How should clinicians and health systems respond today, in light of these evolving, cautionary findings on opioid dose reduction? Our view is that opioid dose reduction is likely to offer benefit for some, while harming others. The harms may include worsening pain, distress, or death. Given this uncertain balance of harm and benefit, it would be wise for health systems to stop promoting this change to care. A policy of tapering all patients to doses lower than a specified threshold cannot be supported from available evidence. Quality metrics that incentivize these policies, such as the High Dose Opioid criterion promulgated by the National Committee for Quality Assurance,2 are overdue for retirement. Indeed, experts who assisted the Centers for Disease Control and Prevention’s 2016 guideline urged that it not be adopted in the first place.16

What about individual care decisions? If an elective change to care involves both potential benefit and risk of serious harm, including loss of life, the longstanding norms of ethical medical care call for informed consent. We see no reason to set these norms aside when discussing dose reductions.
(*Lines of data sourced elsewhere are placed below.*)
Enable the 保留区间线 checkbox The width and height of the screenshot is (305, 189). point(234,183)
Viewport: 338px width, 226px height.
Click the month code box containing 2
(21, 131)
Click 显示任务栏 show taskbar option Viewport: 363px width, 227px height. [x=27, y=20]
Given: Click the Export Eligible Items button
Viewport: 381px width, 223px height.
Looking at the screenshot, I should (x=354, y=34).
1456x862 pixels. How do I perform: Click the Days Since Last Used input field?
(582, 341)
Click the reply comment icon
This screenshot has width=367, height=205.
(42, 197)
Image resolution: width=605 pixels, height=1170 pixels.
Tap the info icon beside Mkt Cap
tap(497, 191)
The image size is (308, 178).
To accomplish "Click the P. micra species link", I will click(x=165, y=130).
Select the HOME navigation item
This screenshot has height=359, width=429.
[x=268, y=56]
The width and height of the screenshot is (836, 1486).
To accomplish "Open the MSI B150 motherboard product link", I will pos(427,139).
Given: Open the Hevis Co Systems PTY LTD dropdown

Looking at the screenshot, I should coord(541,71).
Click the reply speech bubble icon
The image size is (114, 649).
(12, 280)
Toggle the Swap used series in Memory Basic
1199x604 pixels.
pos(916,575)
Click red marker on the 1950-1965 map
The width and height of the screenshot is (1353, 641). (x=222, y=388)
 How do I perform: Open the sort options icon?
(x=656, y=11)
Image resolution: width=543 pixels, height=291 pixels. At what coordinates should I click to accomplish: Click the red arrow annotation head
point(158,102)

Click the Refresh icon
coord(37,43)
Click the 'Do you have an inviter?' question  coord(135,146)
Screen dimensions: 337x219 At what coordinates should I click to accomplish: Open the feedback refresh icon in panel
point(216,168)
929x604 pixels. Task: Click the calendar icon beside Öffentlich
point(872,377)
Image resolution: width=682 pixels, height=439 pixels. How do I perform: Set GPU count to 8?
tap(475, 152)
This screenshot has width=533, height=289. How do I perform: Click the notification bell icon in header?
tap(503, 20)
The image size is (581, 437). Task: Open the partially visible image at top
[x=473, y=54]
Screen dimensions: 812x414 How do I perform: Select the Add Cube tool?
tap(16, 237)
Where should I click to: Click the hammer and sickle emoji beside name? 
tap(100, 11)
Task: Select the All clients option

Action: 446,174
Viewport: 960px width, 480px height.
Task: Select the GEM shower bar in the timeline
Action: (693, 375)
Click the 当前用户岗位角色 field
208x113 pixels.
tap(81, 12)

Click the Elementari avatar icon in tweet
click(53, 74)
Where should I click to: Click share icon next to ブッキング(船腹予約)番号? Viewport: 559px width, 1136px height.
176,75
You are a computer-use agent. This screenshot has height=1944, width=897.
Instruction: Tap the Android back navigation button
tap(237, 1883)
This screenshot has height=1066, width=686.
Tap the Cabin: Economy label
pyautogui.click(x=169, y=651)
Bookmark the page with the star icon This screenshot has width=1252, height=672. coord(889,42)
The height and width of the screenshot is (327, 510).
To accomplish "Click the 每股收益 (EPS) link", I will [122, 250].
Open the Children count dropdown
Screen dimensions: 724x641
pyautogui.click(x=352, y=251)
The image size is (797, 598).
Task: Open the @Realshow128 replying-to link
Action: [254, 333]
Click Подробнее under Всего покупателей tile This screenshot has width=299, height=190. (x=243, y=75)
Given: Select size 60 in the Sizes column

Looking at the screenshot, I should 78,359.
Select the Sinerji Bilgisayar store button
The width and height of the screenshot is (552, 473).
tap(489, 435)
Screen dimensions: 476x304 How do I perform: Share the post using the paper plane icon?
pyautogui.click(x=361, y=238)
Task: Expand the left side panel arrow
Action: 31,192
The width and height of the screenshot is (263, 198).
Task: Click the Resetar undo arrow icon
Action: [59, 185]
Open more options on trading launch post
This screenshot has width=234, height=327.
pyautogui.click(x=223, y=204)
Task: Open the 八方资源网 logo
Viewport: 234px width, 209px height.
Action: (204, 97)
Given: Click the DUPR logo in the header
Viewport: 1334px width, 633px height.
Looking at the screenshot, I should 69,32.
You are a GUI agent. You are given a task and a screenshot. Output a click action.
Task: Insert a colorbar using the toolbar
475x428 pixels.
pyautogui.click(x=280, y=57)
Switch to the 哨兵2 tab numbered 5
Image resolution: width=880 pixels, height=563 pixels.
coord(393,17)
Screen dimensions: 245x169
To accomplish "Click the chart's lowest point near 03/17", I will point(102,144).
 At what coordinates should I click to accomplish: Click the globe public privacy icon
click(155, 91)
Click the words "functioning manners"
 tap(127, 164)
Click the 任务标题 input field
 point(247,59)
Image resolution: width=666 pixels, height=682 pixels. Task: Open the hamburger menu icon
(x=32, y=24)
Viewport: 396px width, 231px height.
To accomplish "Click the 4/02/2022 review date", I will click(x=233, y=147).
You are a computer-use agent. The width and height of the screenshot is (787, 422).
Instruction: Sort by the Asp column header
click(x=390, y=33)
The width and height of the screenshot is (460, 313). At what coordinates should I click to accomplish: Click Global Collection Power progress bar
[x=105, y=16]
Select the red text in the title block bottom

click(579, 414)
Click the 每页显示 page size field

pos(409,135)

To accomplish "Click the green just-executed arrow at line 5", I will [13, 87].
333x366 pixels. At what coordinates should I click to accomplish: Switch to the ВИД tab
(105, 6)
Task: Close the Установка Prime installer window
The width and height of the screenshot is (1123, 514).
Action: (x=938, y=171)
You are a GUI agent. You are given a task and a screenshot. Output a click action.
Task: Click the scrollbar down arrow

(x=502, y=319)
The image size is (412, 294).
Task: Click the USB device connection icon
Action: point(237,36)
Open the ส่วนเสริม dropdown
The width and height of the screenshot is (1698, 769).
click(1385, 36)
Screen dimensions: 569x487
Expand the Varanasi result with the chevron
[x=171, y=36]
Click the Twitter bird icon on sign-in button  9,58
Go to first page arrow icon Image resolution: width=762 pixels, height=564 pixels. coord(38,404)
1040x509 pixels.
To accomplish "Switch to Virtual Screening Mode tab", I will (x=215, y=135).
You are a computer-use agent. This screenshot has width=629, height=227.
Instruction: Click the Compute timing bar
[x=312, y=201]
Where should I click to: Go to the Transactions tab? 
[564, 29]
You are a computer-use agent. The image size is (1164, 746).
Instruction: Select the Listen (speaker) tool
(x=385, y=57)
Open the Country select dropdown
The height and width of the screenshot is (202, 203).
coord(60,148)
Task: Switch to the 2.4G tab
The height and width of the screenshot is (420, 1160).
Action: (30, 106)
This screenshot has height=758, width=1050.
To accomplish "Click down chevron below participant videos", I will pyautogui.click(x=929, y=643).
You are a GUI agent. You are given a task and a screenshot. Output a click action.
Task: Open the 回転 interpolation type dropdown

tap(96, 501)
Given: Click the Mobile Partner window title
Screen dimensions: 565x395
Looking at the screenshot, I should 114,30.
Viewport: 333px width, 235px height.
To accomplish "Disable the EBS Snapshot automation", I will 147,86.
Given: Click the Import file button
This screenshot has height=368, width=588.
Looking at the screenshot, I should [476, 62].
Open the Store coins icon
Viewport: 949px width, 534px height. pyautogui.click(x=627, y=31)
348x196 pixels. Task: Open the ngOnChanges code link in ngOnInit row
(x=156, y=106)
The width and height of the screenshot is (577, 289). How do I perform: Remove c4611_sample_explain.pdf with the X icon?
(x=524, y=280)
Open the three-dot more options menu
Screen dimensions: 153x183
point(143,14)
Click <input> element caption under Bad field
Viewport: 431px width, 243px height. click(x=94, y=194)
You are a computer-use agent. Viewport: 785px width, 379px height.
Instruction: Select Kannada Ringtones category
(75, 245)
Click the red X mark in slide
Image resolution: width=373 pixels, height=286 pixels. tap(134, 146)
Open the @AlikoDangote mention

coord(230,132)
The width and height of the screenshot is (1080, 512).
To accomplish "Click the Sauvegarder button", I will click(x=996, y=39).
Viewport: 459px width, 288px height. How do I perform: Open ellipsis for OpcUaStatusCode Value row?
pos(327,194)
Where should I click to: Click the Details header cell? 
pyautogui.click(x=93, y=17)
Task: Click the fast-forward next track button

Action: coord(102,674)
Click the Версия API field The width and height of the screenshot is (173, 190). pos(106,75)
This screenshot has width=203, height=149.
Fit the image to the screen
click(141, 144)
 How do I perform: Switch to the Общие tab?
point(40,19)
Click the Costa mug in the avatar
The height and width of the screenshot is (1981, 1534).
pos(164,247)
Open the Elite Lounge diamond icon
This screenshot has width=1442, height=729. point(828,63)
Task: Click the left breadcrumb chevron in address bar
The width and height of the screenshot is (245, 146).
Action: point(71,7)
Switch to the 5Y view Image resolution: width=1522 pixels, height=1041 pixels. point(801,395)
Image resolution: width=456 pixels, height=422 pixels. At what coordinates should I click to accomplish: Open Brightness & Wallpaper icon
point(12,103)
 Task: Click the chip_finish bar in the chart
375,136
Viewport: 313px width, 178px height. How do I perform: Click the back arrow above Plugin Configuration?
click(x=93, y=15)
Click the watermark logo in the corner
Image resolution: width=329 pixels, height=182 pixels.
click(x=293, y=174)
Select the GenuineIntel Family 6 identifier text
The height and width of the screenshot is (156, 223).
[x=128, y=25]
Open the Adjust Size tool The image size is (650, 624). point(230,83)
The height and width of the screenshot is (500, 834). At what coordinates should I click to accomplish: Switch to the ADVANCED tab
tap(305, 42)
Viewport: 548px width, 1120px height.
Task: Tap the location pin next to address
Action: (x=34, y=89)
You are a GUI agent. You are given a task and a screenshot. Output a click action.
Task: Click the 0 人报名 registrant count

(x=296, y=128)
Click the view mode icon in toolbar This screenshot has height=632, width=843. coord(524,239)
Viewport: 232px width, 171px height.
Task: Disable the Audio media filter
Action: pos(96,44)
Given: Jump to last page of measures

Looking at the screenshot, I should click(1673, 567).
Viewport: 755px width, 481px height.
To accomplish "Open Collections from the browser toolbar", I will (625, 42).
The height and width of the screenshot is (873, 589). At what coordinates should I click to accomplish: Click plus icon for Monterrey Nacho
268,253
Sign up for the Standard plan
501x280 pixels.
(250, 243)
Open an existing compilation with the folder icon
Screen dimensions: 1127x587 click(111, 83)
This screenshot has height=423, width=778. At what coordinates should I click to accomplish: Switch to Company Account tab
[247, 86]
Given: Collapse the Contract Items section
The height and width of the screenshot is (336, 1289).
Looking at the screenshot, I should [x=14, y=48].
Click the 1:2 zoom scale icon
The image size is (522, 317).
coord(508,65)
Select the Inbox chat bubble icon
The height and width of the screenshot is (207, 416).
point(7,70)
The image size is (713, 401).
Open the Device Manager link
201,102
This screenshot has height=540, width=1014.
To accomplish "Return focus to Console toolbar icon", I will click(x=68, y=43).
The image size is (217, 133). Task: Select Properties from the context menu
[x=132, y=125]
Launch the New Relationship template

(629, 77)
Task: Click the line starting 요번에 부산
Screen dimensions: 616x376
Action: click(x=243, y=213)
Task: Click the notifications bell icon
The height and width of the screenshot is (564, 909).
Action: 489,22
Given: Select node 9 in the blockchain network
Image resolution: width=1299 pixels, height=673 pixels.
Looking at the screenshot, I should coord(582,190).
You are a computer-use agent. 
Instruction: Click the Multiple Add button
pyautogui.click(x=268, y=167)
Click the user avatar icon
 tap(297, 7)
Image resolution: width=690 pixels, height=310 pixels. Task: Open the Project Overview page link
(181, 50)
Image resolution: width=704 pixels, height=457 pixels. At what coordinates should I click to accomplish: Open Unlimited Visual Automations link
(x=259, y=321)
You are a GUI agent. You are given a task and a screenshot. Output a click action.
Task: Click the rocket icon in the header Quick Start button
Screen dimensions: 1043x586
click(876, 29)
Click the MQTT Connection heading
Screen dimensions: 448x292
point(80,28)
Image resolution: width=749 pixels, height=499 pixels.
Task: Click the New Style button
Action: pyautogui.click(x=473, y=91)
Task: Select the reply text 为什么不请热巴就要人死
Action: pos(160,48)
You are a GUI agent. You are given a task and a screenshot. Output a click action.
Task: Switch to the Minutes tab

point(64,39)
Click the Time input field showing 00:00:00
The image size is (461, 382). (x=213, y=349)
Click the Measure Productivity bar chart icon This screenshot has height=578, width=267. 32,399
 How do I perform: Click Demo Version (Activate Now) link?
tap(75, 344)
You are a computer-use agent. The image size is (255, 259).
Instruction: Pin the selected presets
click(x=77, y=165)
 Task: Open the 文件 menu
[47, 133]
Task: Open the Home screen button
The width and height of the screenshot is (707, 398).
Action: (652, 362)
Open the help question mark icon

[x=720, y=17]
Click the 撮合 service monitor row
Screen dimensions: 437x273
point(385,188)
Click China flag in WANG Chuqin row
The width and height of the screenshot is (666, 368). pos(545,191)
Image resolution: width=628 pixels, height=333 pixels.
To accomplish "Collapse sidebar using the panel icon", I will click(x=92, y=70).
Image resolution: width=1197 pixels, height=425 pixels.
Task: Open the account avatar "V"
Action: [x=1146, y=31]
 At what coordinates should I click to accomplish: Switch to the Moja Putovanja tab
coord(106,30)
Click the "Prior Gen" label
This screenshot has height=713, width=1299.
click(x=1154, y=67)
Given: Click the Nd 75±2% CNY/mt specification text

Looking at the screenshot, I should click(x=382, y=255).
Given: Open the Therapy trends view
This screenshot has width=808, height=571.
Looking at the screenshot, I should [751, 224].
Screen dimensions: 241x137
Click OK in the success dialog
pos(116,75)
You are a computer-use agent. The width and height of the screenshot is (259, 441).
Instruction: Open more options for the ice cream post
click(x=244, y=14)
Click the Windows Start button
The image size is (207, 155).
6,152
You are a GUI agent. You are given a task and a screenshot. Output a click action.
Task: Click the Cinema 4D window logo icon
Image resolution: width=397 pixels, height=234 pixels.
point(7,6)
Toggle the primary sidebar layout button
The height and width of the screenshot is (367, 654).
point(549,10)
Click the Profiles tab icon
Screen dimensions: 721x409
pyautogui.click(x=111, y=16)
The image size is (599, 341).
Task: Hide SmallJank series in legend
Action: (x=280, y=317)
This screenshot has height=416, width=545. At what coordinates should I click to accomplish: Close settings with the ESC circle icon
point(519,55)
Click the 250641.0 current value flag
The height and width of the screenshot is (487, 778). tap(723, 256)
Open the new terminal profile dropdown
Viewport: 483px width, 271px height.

Clinicians will observe that, in some instances, consent will not be forthcoming, despite compelling evidence of harm resulting from prescription opioid therapy. To our view, a lack of consent does not compel a prescribing clinician to continue a treatment that they believe is actively harming that patient. However, that same clinician should proceed with reductions only after (1) documenting evidence of harm, (2) offering a plan to mitigate harm from the reduction, and (3) telling the patient what criteria will be used to decide whether the taper has failed or succeeded. When tapers fail, as many do, then clinicians must be open to reversing them. For this reason, the long-standing adage that opioid tapers must not be reversed, most recently cited in a draft revision to the Centers for Disease Control and Prevention’s opioid prescribing guideline,16 has been worn thin by studies such as this one and the many that precede it. To our view, that adage is not tethered to clear and compelling evidence. It should be set aside.

Finally, whenever consent is sought, it should be in the context of a serious conversation grounded in mutual respect, rather than an attempt to convince the patient to embrace something they do not really believe in. This is because patients—it has been overlooked far too often—are the moral equals of the people writing the prescriptions.